▸ Source document:
This infinite sum yields a *finite result*. If you want to understand this concept more deeply, then research infinite series convergence. For our purposes though, you’re free to just trust the fact that this is true, and understand the infinite sum of discounted returns is finite *if the conditions we outlined are met*. 

## 3. Policies and Value Functions - Good Actions for a Reinforcement Learning Agent

### How good is a state or action? 
With all the possible actions that an agent may be able to take in all the possible states of an environment, there are a couple of things that we might be interested in understanding.

First, we'd probably like to know how likely it is for an agent to take any given action from any given state. In other words, what is the probability that an agent will select a specific action from a specific state? This is where the notion of policies come into play, and we'll expand on this in just a moment.

Secondly, in addition to understanding the probability of selecting an action, we'd probably also like to know how good a given action or a given state is for the agent. In terms of rewards, selecting one action over another in a given state may increase or decrease the agent's rewards, so knowing this in advance will probably help our agent out with deciding which actions to take in which states. This is where value functions become useful, and we'll also expand on this idea in just a bit.

| Question | Addressed by |  
|----- |-- |  
| How probable is it for an agent to select any action from a given state? | Policies |  
| How good is any given action or any given state for an agent? | Value functions |  



### Policies
A policy is a function that maps a given state to probabilities of selecting each possible action from that state. We will use the symbol $π$ to denote a policy.

When speaking about policies, formally we say that an agent “follows a policy.” For example, if an agent follows policy $π$ at time $t$, then $π(a|s)$ is the probability that $A_{t}=a$ if $S_{t}=s$. This means that, at time $t$, under policy $π$, the probability of taking action $a$ in state $s$ is $π(a|s)$.

Note that, for each state $s∈S$, $π$ is a probability distribution over $a∈A(s)$. 

### Value functions
Value functions are functions of *states*, or of *state-action pairs*, that estimate how good it is for an agent to be in a given state, or how good it is for the agent to perform a given action in a given state.

This notion of how good a state or state-action pair is is given in terms of **expected return**. Remember, the rewards an agent expects to receive are dependent on what actions the agent takes in given states. So, value functions are defined with respect to specific ways of acting. Since the way an agent acts is influenced by the policy it's following, then we can see that value functions are defined with respect to policies.

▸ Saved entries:

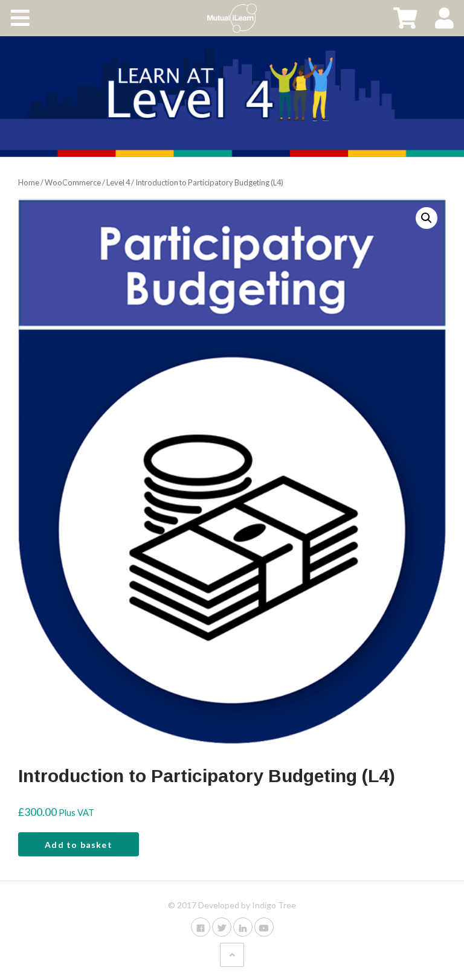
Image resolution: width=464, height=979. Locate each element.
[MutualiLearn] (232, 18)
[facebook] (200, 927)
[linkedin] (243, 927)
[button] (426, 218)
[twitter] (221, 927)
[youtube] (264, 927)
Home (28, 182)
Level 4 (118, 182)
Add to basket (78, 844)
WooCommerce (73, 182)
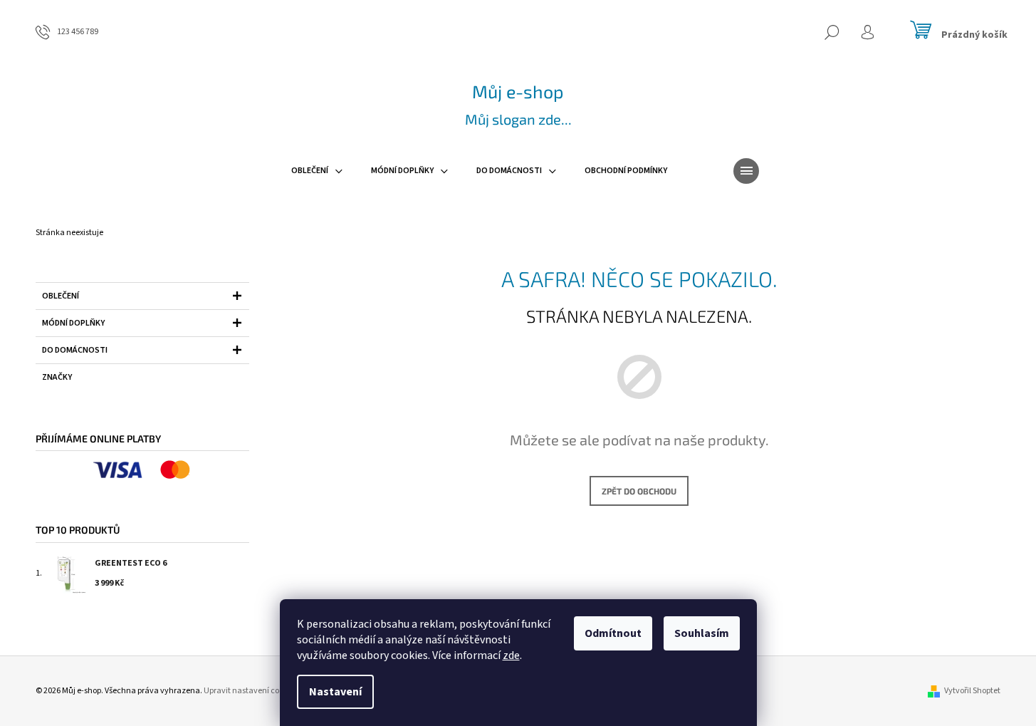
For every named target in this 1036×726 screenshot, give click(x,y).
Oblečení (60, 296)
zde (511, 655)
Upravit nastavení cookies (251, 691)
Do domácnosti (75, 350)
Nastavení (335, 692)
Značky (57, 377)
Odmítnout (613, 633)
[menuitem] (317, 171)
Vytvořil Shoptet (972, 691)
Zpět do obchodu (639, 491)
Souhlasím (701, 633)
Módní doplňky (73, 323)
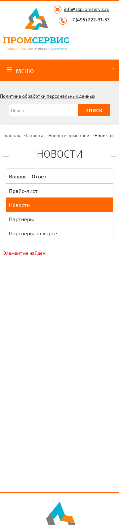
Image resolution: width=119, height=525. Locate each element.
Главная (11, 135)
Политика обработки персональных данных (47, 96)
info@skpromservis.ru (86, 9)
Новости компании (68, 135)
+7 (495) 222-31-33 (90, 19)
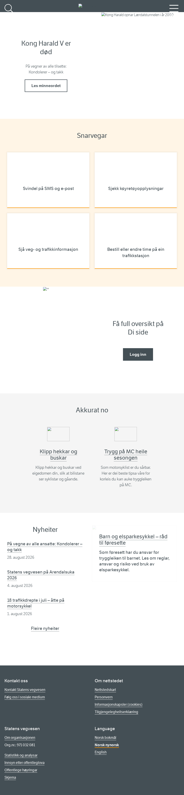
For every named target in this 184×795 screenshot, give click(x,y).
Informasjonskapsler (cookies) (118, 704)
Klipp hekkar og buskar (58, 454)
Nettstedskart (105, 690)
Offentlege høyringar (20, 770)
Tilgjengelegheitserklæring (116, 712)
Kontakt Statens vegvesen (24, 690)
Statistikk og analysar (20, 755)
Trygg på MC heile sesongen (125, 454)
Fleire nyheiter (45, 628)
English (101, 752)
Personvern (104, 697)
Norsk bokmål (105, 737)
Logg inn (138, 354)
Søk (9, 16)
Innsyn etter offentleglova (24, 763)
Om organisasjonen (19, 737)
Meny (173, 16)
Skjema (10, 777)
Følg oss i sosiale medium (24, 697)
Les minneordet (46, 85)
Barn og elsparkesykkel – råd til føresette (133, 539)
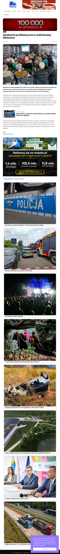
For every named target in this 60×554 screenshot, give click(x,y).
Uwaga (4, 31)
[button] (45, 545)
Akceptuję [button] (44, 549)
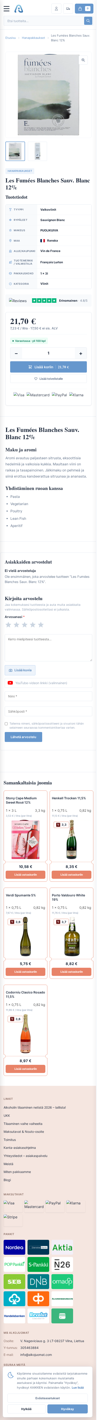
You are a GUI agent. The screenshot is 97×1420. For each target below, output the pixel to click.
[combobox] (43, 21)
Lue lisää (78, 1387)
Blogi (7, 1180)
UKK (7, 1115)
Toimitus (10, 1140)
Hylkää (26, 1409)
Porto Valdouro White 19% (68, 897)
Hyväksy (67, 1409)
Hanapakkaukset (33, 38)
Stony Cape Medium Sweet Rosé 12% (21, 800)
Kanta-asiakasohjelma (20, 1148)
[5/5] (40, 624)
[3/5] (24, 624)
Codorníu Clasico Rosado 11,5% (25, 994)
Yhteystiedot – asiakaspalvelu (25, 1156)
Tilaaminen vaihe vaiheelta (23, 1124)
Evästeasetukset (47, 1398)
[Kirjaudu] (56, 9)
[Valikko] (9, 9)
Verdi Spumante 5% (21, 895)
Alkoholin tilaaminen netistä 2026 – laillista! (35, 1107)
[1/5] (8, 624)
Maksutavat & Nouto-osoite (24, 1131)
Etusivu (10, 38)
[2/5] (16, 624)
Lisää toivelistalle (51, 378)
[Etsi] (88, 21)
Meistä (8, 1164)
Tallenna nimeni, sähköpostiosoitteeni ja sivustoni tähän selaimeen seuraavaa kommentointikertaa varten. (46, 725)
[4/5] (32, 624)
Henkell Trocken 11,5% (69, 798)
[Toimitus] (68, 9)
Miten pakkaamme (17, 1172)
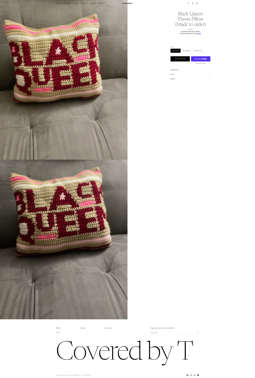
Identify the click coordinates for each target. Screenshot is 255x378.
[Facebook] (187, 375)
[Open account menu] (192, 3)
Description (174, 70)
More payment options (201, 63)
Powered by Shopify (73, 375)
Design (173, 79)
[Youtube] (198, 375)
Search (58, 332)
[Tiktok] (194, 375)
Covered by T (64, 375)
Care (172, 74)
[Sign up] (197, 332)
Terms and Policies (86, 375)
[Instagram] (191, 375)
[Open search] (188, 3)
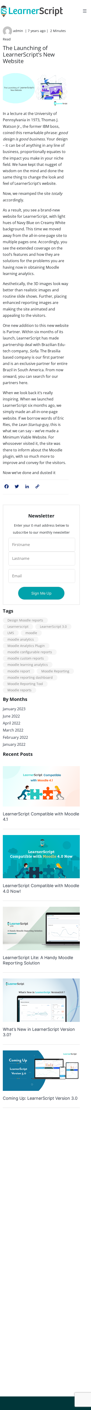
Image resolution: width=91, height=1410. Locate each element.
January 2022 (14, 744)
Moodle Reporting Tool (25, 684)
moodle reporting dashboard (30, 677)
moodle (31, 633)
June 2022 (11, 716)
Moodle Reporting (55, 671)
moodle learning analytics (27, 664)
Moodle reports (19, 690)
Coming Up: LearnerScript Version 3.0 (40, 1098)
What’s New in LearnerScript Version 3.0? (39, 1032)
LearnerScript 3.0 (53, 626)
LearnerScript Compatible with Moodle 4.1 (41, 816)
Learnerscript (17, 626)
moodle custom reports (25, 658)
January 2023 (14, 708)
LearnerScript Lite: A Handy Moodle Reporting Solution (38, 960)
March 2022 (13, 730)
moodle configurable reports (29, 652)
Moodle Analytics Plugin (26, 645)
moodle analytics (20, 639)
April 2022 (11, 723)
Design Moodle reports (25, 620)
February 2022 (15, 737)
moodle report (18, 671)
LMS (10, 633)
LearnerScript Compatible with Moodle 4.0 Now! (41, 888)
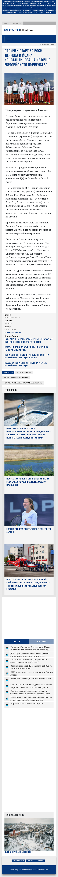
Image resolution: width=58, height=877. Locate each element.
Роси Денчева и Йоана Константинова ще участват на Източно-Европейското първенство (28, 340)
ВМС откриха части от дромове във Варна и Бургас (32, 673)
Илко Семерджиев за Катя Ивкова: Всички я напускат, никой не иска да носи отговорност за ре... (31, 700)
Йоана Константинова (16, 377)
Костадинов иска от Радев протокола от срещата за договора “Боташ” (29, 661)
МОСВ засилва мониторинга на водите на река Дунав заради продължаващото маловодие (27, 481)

▸ Job:
Can you continue the passage on policies and value functions, picking up right after its last sentence? The entries come from a separate source, unrelated to the passage on policies and value functions.

▸ Answer below:
#### State-value function
The state-value function for policy $π$, denoted as $v_{π}$, tells us how good any given state is for an agent following policy $π$. In other words, it gives us the value of a state under $π$.

Formally, the value of state $s$ under policy $π$ is the expected return from starting from state $s$ at time $t$ and following policy $π$ thereafter. Mathematically we define $v_{π}(s)$ as $$v_{π}(s)=E_{π}[G_{t}∣S_{t}=s]$$$$=E_{π}[∑_{k=0}^{∞}γ^{k}R_{t+k+1}∣S_{t}=s]$$

#### Action-value function
Similarly, the action-value function for policy $π$, denoted as $q_{π}$, tells us how good it is for the agent to take any given action from a given state while following following policy $π$. In other words, it gives us the value of an action under $π$.

Formally, the value of action $a$ in state $s$ under policy $π$ is the expected return from starting from state $s$ at time $t$, taking action $a$, and following policy $π$ thereafter. Mathematically, we define $q_{π}(s,a)$ as $$q_{π}(s,a)=E_{π}[G_{t}∣S_{t}=s,A_{t}=a]$$$$=E_{π}[∑_{k=0}^{∞}γ^{k}R^{t+k+1}∣S_{t}=s,A_{t}=a]$$

Conventionally, the action-value function $q_{π}$ is referred to as the **Q-function**, and the output from the function for any given *state-action pair* is called a **Q-value**. The letter “Q” is used to represent the *quality of taking a given action in a given state*. 

## 4. What do Reinforcement Learning Algorithms Learn - Optimal Policies

### Optimality
It is the goal of reinforcement learning algorithms to find a policy that will yield a lot of rewards for the agent if the agent indeed follows that policy. Specifically, reinforcement learning algorithms seek to find a policy that will yield more return to the agent than all other policies. 

#### Optimal policy
In terms of return, a policy $π$ is considered to be better than or the same as policy $π′$ if the expected return of $π$ *is greater than or equal to the expected return of* $π′$ for all states. In other words, $π≥π′$ if and only if $v_{π}(s)≥v_{π′}(s)$ for all $s∈S$.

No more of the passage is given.